El hijo a control remoto.

En las prácticas de fútbol de los domingos hay uno de esos padres que trata al hijo como a un androide a control remoto. Se acomoda en una esquina y empieza a tirar órdenes por lo bajo y el pibe hace todo lo que le piden. Todo resultado es acompañado de una fugaz mirada al rincón del padre para confirmar la aprobación. El pibe no es sucio, ni tramposo, ni violento. Es correcto en todo y tiene una gran habilidad con el balón. Entonces por momentos pienso que tal vez mi hijo se pueda beneficiar de tal estímulo y cuando lo veo papando moscas me tiento de decirle "hijo, mirá la pelotita!". Alguna vez lo he hecho y lo único que recibido ha sido una sonrisa como confirmando que estaba todo en orden y que por favor lo dejara tranquilo.

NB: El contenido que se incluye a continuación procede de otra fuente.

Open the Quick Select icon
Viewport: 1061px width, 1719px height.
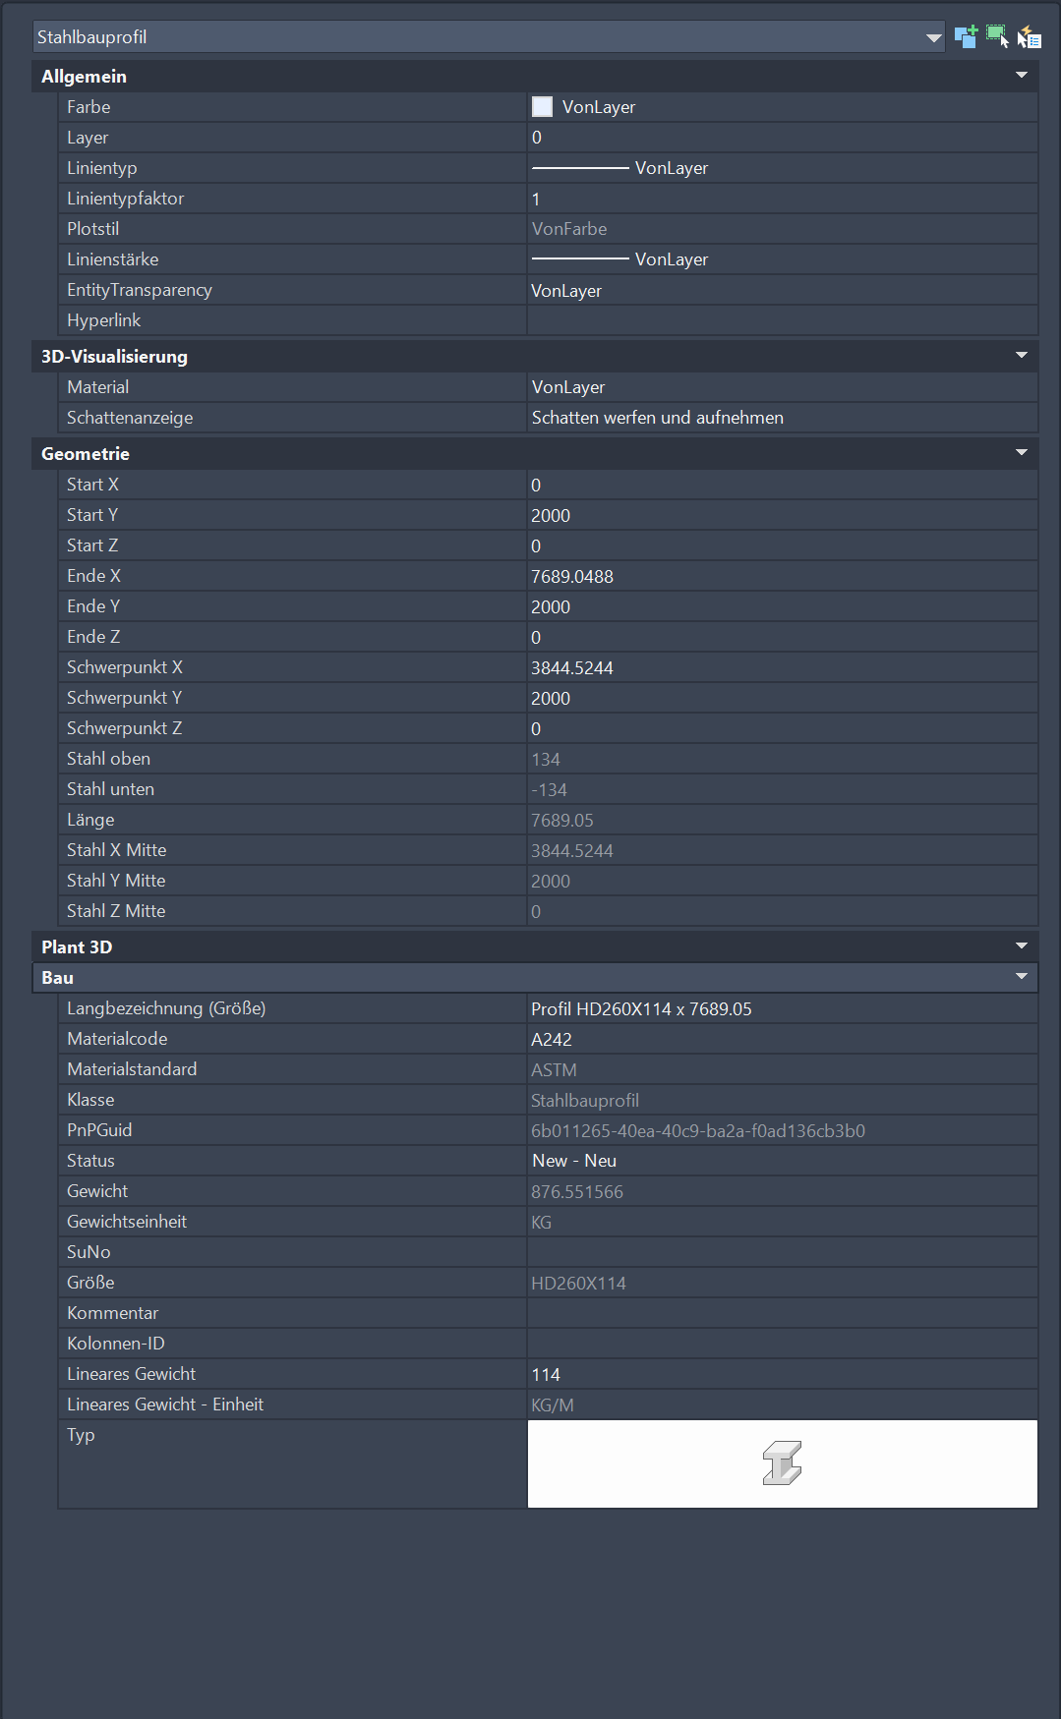[1029, 37]
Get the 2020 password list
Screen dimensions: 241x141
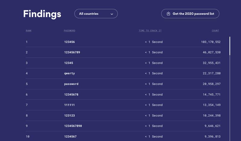coord(190,14)
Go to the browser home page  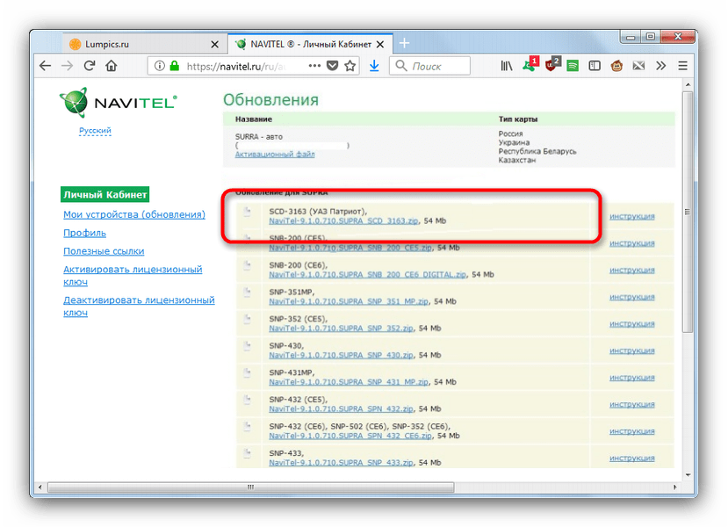click(112, 66)
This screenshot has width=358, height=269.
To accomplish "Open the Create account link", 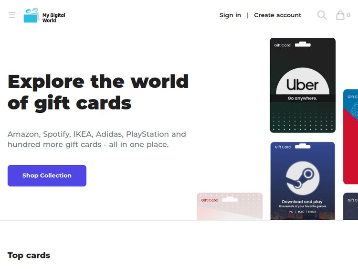I will (278, 15).
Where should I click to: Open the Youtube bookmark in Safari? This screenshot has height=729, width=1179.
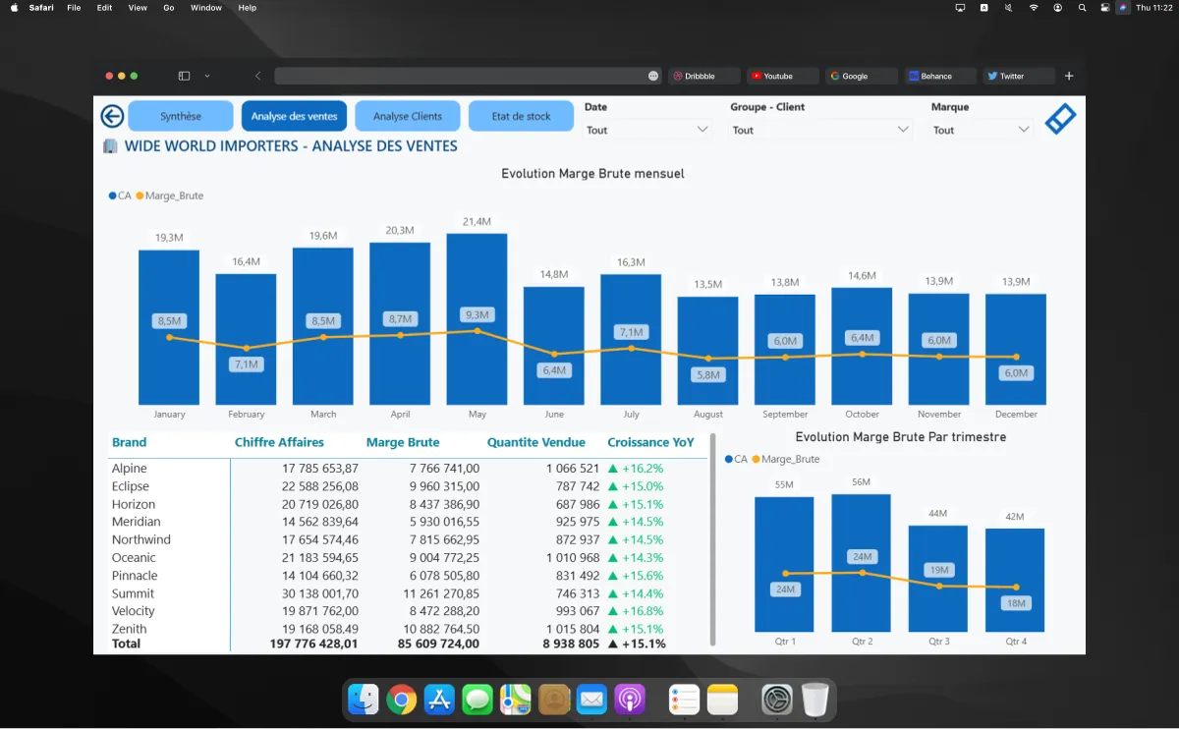click(781, 75)
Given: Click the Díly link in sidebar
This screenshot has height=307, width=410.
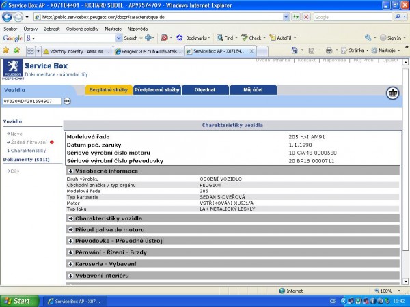Looking at the screenshot, I should [x=15, y=171].
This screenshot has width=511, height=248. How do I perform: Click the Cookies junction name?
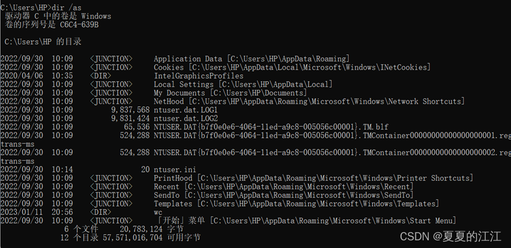(x=168, y=67)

A veces entre todo el caos de una pelotera de 10 pibitos pateándose las canillas emerge el mío bufando como un perro arrastrando la pelota hasta la red contraria con todo su esfuerzo. A veces no pasa, pero cuando pasa me lo ha narrado así: "Y estaban todos los enemigos alrededor de mio (sic) y yo salí y corrí fuerte y metí el gol con toda mi fuerza."
Y eso es todo, no estoy seguro de cual es la reflexión final excepto que padre con hijo a control remoto por suerte, los domingos, hay uno sólo.




La nada.

Por algún motivo me animé. Tal vez por que la hora dorada en un inesperado soleado, pero corto, día de otoño irlandés prometiera cierta cantidad de luz. O porque la luna creciente muy arriba sonriera como una lámpara de muchos dientes de plata. O porque no me diera cuenta de nada y no sospechara que me sorprendería la oscuridad más tarde.

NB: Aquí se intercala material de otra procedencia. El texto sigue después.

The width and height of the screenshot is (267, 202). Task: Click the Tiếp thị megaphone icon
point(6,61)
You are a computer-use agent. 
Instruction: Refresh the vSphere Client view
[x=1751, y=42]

Lo cierto es que me mandé a caminar por una playa durante el atardecer y tres kilómetros después tuve que volver en la más completa oscuridad, tropezando con obstáculos apenas visibles enterrados en la arena gruesa y oscura. 

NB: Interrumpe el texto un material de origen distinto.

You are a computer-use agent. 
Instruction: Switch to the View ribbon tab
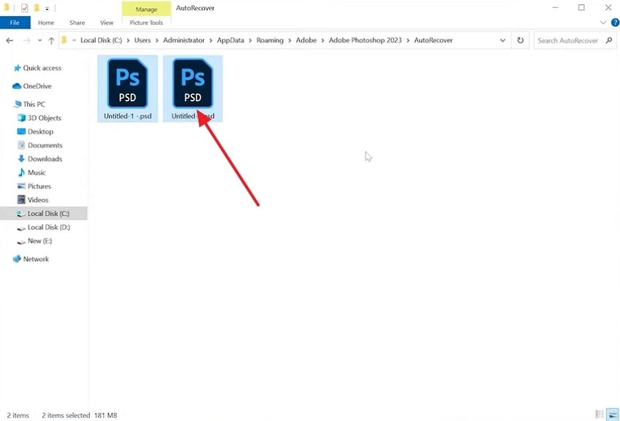pyautogui.click(x=106, y=23)
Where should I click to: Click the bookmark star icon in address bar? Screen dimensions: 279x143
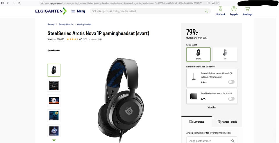click(217, 3)
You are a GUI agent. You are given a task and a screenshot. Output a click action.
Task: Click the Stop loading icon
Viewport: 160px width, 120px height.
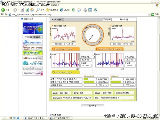(22, 10)
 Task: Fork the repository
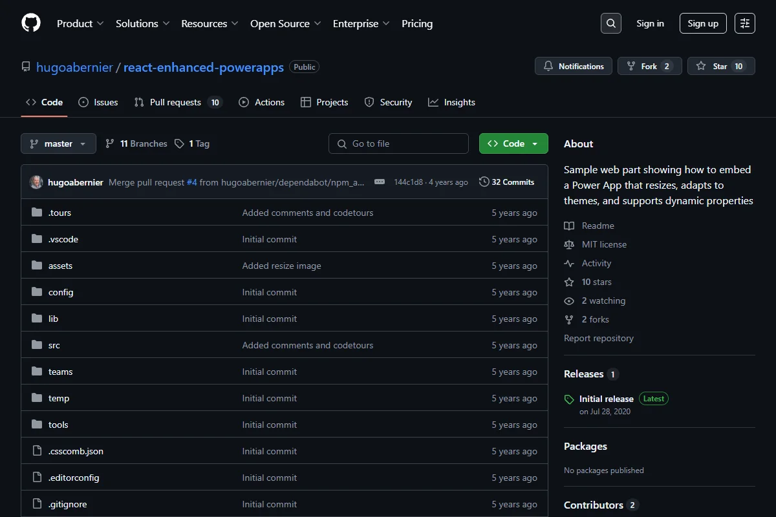pyautogui.click(x=650, y=66)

El frío me hizo poner gorro, cuello y capucha a la ida. A la vuelta volvía con la cabeza descubierta y la campera abierta con el viento de frente. Me detuve en el medio de la nada con el mar rompiendo frente a mi, una duna despeinada a mi espalda y cielo negro sobre mi cabeza. Estaba solo, recontra solo a tres kilómetros a la redonde de nada. Cerré los ojos. Cuando los abrí vi brillando sobre mi a la estación espacial internacional como un lucero de todas las albas. Se consumió en ese esplendor por cinco segundos y se apagó gradualmente para pasar a ser sólo una estrellita gris y pasajera en su órbita con su carguita de gentes más sólos que yo frente al océano más profundo.